Best Hometowns: Grove City
This growing Columbus suburb embraces places and moments from its past as it invests in the future.
NOVEMBER 2016 ISSUE
BY STEPHANIE GRAUER | PHOTO BY CASEY REARICK
Year Founded: 1852
Location: Franklin County, 10 miles southwest of Columbus
Population: 37,490
Size: 16.4 square miles
Local Flavor: The first thoroughbred racetrack in Ohio opened in Grove City’s Beulah Park in 1923.
Summer at Grove City’s Windsor Park is all lush green grass and dust-speckled breeze. More than 800 local kids play here each season on one of the park’s 11 diamonds and in the shadow of the town’s water tower, painted white with red stitching to resemble an enormous baseball.
Other reminders of Grove City’s longstanding ties to America’s pastime can be found a mile away at the Grove City Welcome Center & Museum, where a rotating exhibit on the history of the game includes a rare mitt from 1890, signed baseballs, bats and even a pair of Babe Ruth’s athletic undergarments.
“We had semipro baseball back in the ’20s, [and] we were one of the first communities in Ohio to have Little League baseball back in the late ’40s,” says Mayor Ike Stage. “We really have a great history with baseball.”
That love for the game prompted the city to build an all-abilities baseball field at Windsor Park, which opened in May.
“It’s a rubberized surface so that wheelchairs, walkers, individuals on crutches, just about any type of mobility can use the field,” explains Stage. “It’s incredible, and it was all donated by our community.”
Other recent city projects include the new 48,000-square-foot Grove City Library, which opened in October.

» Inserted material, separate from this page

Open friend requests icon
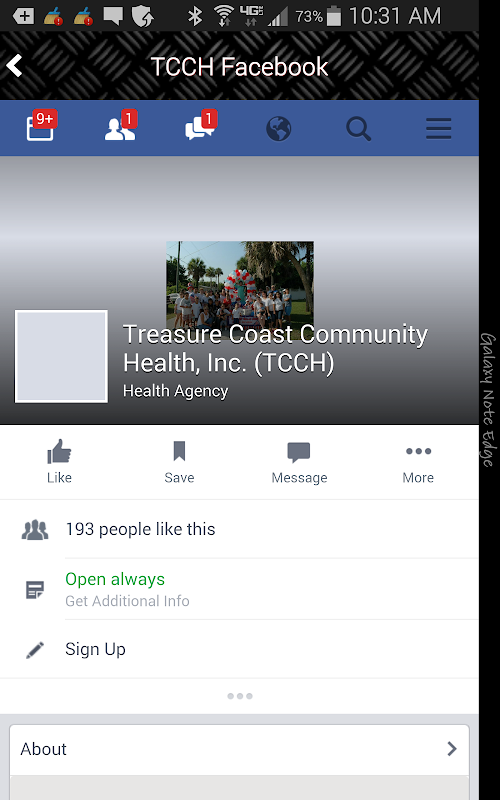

It follows previous revitalization efforts that included setting aside affordable downtown spaces for startup businesses and the creation of four outdoor murals that are scattered throughout the city’s historic district.
Located across two city blocks, each mural depicts a glimpse into Grove City’s past: One presents a 1920s-era look at the intersection of Park Street and Broadway, while another showing a woman and her dog accepting a trophy is a nod to the days when Grove City was home to a greyhound-racing track. Perhaps the most well known is the mural depicting a World War II soldier in uniform standing along Broadway.

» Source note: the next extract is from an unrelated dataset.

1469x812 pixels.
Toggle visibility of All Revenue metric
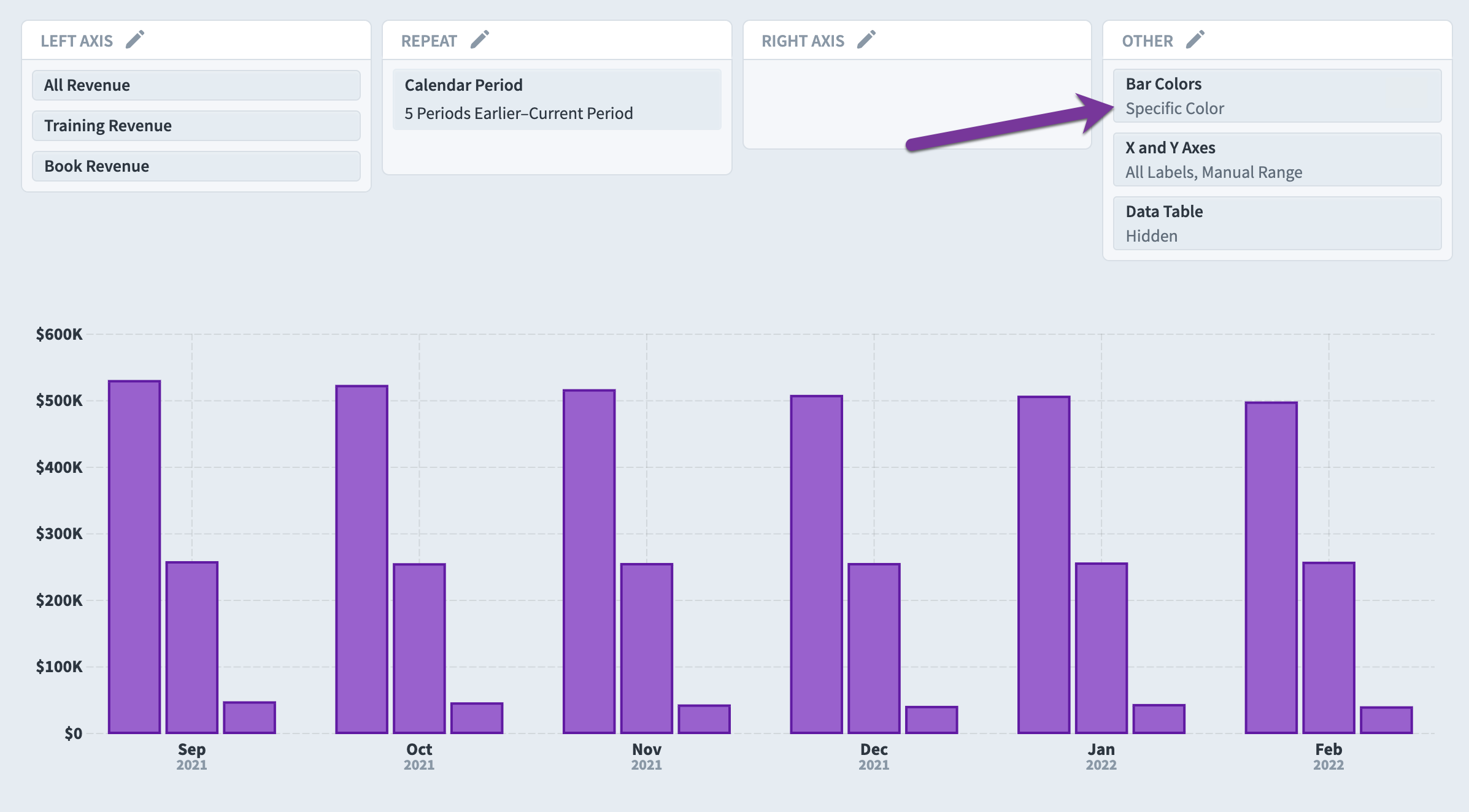(x=197, y=85)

“I saw this picture,” Stage recalls. “It was just this soldier standing by that sign in black and white, and I said, ‘there’s something here.’ The artist put in what the rest of the town looked like.”
These views of the town’s history are scattered among chic restaurants and shops, many of which reinvent a part of Grove City’s past. A former service station is now home to Zassy’s Treasures & Design, a vintage shop filled with country finds. It was inspired by the time owner Cassy Mullins spent on her grandmother’s 17-acre Grove City farm as a child.

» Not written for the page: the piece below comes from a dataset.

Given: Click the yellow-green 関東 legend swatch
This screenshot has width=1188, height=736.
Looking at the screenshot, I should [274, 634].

“I grew up with a grandmother who always repurposed things, not because it was trendy at the time,” says Mullins. “She was always taking me to garage sales, driving around to auctions. I had a little knack for making things attractive out of nothing — starting with something very simple and making it fun.”
Several other businesses in Grove City’s historic district have given new life to some of the town’s historic addresses. Plank’s on Broadway, an 1850s-era hotel-turned-restaurant, is steeped in local lore, and Mulzer’s Garage, which once housed the largest Ford dealership in Franklin County, now serves as space for startup companies and is home to the recently opened Orchardfields & Arbor cafe.
But one of the richest and most luxurious transformations is the Gardens at Gantz, a 150-year-old farmhouse and property repurposed in 1988 to include a public arboretum, labyrinth, community classes on herb gardening and three inspirational gardens: the Garden of Yesterday, the Garden of Today and the Garden of Tomorrow.
Where the Garden of Today contains trendy plots such as culinary and medicinal gardens, the Garden of Tomorrow features small container gardens in anticipation of the more crowded living options of the future. The Garden of Yesterday, meanwhile, mirrors a traditional 1840s Ohio kitchen garden.
“The Garden of Yesterday will stay the same — the vegetables will change — but [we] always maintain that they are century-appropriate,” says Linda Rosine, recreation specialist.
As the plants change from season to season, the garden serves as an enduring tribute to the town’s history and those who have called Grove City home over the years.
Stage says it is a priority that the town’s story lives on even as leaders work to meet the needs of a modern suburban community.
“We’re not going to abandon the past,” he says. “The city itself has embraced the past. For our families, we feel an obligation to them to let them know that history still prevails in our town.”